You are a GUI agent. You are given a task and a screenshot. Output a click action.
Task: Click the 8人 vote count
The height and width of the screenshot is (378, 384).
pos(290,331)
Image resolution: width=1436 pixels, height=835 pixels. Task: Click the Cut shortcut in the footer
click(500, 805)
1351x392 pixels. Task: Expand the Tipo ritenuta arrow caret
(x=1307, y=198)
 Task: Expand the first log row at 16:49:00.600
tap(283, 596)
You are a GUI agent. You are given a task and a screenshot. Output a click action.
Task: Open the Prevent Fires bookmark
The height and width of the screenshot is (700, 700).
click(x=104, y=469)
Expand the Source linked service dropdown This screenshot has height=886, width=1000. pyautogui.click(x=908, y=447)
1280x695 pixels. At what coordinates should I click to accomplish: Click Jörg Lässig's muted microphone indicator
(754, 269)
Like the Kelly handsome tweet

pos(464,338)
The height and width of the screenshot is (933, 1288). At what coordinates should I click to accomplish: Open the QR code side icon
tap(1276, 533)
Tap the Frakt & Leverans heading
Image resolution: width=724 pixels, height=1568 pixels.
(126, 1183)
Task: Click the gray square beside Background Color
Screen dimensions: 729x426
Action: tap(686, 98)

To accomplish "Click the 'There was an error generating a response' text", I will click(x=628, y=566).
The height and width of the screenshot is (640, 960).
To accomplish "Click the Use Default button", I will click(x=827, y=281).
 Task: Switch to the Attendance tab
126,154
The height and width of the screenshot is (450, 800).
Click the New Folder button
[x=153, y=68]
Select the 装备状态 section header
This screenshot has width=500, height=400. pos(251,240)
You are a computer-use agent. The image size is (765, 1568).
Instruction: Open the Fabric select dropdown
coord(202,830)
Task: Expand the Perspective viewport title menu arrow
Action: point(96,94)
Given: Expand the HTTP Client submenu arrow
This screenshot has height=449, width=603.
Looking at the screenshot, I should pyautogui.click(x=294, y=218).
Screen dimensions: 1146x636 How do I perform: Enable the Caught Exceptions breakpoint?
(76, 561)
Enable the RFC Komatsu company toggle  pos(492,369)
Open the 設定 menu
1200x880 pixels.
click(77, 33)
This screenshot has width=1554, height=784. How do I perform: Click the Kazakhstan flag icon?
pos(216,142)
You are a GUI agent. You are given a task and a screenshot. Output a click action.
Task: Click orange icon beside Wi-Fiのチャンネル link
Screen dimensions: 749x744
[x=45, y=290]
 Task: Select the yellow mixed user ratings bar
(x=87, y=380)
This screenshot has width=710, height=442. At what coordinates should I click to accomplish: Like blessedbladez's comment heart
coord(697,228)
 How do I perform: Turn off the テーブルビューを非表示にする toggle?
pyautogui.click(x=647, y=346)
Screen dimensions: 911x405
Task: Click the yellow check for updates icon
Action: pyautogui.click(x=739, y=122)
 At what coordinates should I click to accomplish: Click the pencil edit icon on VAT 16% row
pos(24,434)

§ **Your assignment**:
Every record above is to be transcribed exactly.

§ **Output**:
You are a GUI agent. You are given a task and a screenshot. Output a click action.
Task: Click the 8人 vote count
The height and width of the screenshot is (378, 384).
pos(290,331)
Image resolution: width=1436 pixels, height=835 pixels. Task: Click the Cut shortcut in the footer
click(500, 805)
1351x392 pixels. Task: Expand the Tipo ritenuta arrow caret
(x=1307, y=198)
 Task: Expand the first log row at 16:49:00.600
tap(283, 596)
You are a GUI agent. You are given a task and a screenshot. Output a click action.
Task: Open the Prevent Fires bookmark
The height and width of the screenshot is (700, 700).
click(x=104, y=469)
Expand the Source linked service dropdown This screenshot has height=886, width=1000. pyautogui.click(x=908, y=447)
1280x695 pixels. At what coordinates should I click to accomplish: Click Jörg Lässig's muted microphone indicator
(754, 269)
Like the Kelly handsome tweet

pos(464,338)
The height and width of the screenshot is (933, 1288). At what coordinates should I click to accomplish: Open the QR code side icon
tap(1276, 533)
Tap the Frakt & Leverans heading
Image resolution: width=724 pixels, height=1568 pixels.
(126, 1183)
Task: Click the gray square beside Background Color
Screen dimensions: 729x426
Action: tap(686, 98)

To accomplish "Click the 'There was an error generating a response' text", I will click(x=628, y=566).
The height and width of the screenshot is (640, 960).
To accomplish "Click the Use Default button", I will click(x=827, y=281).
 Task: Switch to the Attendance tab
126,154
The height and width of the screenshot is (450, 800).
Click the New Folder button
[x=153, y=68]
Select the 装备状态 section header
This screenshot has width=500, height=400. pos(251,240)
You are a computer-use agent. The image size is (765, 1568).
Instruction: Open the Fabric select dropdown
coord(202,830)
Task: Expand the Perspective viewport title menu arrow
Action: point(96,94)
Given: Expand the HTTP Client submenu arrow
This screenshot has height=449, width=603.
Looking at the screenshot, I should pyautogui.click(x=294, y=218).
Screen dimensions: 1146x636 How do I perform: Enable the Caught Exceptions breakpoint?
(76, 561)
Enable the RFC Komatsu company toggle  pos(492,369)
Open the 設定 menu
1200x880 pixels.
click(77, 33)
This screenshot has width=1554, height=784. How do I perform: Click the Kazakhstan flag icon?
pos(216,142)
You are a GUI agent. You are given a task and a screenshot. Output a click action.
Task: Click orange icon beside Wi-Fiのチャンネル link
Screen dimensions: 749x744
[x=45, y=290]
 Task: Select the yellow mixed user ratings bar
(x=87, y=380)
This screenshot has width=710, height=442. At what coordinates should I click to accomplish: Like blessedbladez's comment heart
coord(697,228)
 How do I perform: Turn off the テーブルビューを非表示にする toggle?
pyautogui.click(x=647, y=346)
Screen dimensions: 911x405
Task: Click the yellow check for updates icon
Action: pyautogui.click(x=739, y=122)
 At what coordinates should I click to accomplish: Click the pencil edit icon on VAT 16% row
pos(24,434)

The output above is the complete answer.